SELECTED PASSAGE -
***

Kafka Serialization & Partitioning: Custom Implementation

This is article 58 in the Big Data series, focusing on serialization and partitioning in Kafka Producer sending pipeline, providing complete implementation examples for custom Serializer and Partitioner.

Message Sending Flow Review

Kafka message goes through five stages from construction to disk:

Message creation: Construct ProducerRecord with topic, optional key, body, timestamp, and headers.
Serialization: Convert key and value to byte arrays for network transmission.
Partition selection: Determine target partition based on key or strategy.
Buffer & batch transmission: Messages written to RecordAccumulator, Sender thread batch sends.
ACK confirmation: Broker persists and returns confirmation based on acks config.

This article focuses on steps 2 and 3.

Serialization

Built-in Serializers

Kafka provides common built-in implementations, configured via key.serializer / value.serializer:

Class Name	Use Case
`StringSerializer`	String messages (most common)
`ByteArraySerializer`	Raw bytes, no conversion
`IntegerSerializer`	Integer key, commonly used for partition routing
`LongSerializer`	Long integer key

Custom Serializer

When business objects need to be sent, implement org.apache.kafka.common.serialization.Serializer<T> interface:

public interface Serializer<T> extends Closeable {
    // Optional: read parameters from Producer config
    default void configure(Map<String, ?> configs, boolean isKey) {}
    // Core method: convert object to byte array
    byte[] serialize(String topic, T data);
    // Optional: serialization with Headers (Kafka 2.1+)

***

THE DATA -
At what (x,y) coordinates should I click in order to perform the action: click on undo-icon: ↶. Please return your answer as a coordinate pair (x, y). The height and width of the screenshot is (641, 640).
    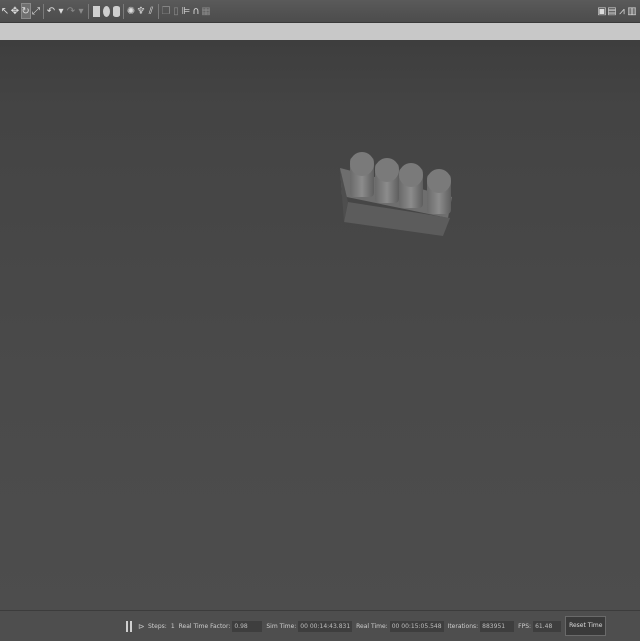
    Looking at the image, I should click on (52, 11).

***

WHAT TO WORK ON -
A: From the Kafka serialization article above, copy the passage starting with "This is article" and going on through "Serializer and Partitioner.".
B: Translate this sentence from the Kafka serialization article into Spanish: "This is article 58 in the Big Data series, focusing on serialization and partitioning in Kafka Producer sending pipeline, providing complete implementation examples for custom Serializer and Partitioner."

ANSWERS TO THE TASKS -
A:
This is article 58 in the Big Data series, focusing on serialization and partitioning in Kafka Producer sending pipeline, providing complete implementation examples for custom Serializer and Partitioner.

B: Este es el artículo 58 de la serie Big Data, centrado en la serialización y el particionamiento en el flujo de envío del Producer de Kafka, y ofrece ejemplos completos de implementación de un Serializer y un Partitioner personalizados.